Chapter 1. Hive Architectural Overview
Important | |
---|---|
This guide is intended as an introduction to Hive performance tuning. The content will be updated on a regular cadence over the next few months. |
SQL queries are submitted to Hive and they are executed as follows:
Hive compiles the query.
An execution engine, such as Tez or MapReduce, executes the compiled query.
The resource manager, YARN, allocates resources for applications across the cluster.
The data that the query acts upon resides in HDFS (Hadoop Distributed File System). Supported data formats are ORC, AVRO, Parquet, and text.
Query results are then returned over a JDBC/ODBC connection.
A simplified view of this process is shown in the following figure.

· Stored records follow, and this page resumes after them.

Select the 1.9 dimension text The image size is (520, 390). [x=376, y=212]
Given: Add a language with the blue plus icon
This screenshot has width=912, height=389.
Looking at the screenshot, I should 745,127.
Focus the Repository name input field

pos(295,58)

Detailed Query Execution Architecture
The following diagram shows a detailed view of the HDP query execution architecture:
The following sections explain major parts of the query execution architecture.
Hive Clients
You can connect to Hive using a JDBC/ODBC driver with a BI tool, such as Microstrategy, Tableau, BusinessObjects, and others, or from another type of application that can access Hive over a JDBC/ODBC connection. In addition, you can also use a command-line tool, such as Beeline, that uses JDBC to connect to Hive. The Hive command-line interface (CLI) can also be used, but it has been deprecated in the current release and Hortonworks does not recommend that you use it for security reasons.
SQL in Hive
Hive supports a large number of standard SQL dialects. In a future release, when SQL:2011 is adopted, Hive will support ANSI-standard SQL.
HiveServer2
Clients communicate with HiveServer2 over a JDBC/ODBC connection, which can handle multiple user sessions, each with a different thread. HiveServer2 can also handle long-running sessions with asynchronous threads. An embedded metastore, which is different from the MetastoreDB, also runs in HiveServer2. This metastore performs the following tasks:
Get statistics and schema from the MetastoreDB
Compile queries
Generate query execution plans
Submit query execution plans
Return query results to the client
Multiple HiveServer2 Instances for Different Workloads
Multiple HiveServer2 instances can be used for:
Load-balancing and high availability using ZooKeeper
Running multiple applications with different settings
Because HiveServer2 uses its own settings file, using one for ETL operations and another for interactive queries is a common practice. All HiveServer2 instances can share the same MetastoreDB. Consequently, setting up multiple HiveServer2 instances that have embedded metastores is a simple operation.
Tez Execution
After query compilation, HiveServer2 generates a Tez graph that is submitted to YARN. A Tez Application Master (AM) monitor the query while it is running.
Security
HiveServer2 performs standard SQL security checks when a query is submitted, including connection authentication. After the connection authentication check, the server runs authorization checks to make sure that the user who submits the query has permission to access the databases, tables, columns, views, and other resources required by the query. Hortonworks recommends that you use SQLStdAuth or Ranger to implement security. Storage-based access controls, which is suitable for ETL workloads only, is also available.
File Formats
Hive supports many file formats. You can write your own SerDes (Serializers, Deserializers) interface to support new file formats.